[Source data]

=== Section Start ===

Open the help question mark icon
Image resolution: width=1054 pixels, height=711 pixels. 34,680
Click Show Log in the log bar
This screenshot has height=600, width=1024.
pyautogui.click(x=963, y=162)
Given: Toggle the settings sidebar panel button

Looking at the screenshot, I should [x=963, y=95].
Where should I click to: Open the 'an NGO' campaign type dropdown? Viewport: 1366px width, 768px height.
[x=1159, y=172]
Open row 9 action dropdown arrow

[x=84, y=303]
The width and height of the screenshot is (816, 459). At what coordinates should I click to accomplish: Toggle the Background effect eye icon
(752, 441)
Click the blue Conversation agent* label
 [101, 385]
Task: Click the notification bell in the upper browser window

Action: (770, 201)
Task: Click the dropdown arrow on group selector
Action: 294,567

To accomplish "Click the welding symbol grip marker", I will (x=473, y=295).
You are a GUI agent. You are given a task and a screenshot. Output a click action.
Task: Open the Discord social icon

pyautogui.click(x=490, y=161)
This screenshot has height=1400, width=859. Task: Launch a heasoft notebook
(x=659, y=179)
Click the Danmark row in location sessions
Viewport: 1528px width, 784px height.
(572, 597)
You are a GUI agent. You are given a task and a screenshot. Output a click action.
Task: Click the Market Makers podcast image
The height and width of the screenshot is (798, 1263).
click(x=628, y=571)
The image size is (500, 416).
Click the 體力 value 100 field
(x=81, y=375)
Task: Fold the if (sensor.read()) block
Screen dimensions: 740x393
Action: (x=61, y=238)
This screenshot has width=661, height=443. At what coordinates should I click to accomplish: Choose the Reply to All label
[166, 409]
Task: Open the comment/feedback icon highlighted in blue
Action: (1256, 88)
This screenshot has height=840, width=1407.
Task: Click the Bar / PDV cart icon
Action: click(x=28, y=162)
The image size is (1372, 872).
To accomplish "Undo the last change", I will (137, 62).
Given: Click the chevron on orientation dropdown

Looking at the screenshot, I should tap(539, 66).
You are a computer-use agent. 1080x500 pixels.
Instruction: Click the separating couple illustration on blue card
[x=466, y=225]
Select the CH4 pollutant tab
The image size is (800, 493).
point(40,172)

=== Section End ===

#### About this exercise
Copy out each line of the records that holds the string "will".

#### Response to this task
To accomplish "Click the welding symbol grip marker", I will (x=473, y=295).
To accomplish "Undo the last change", I will (137, 62).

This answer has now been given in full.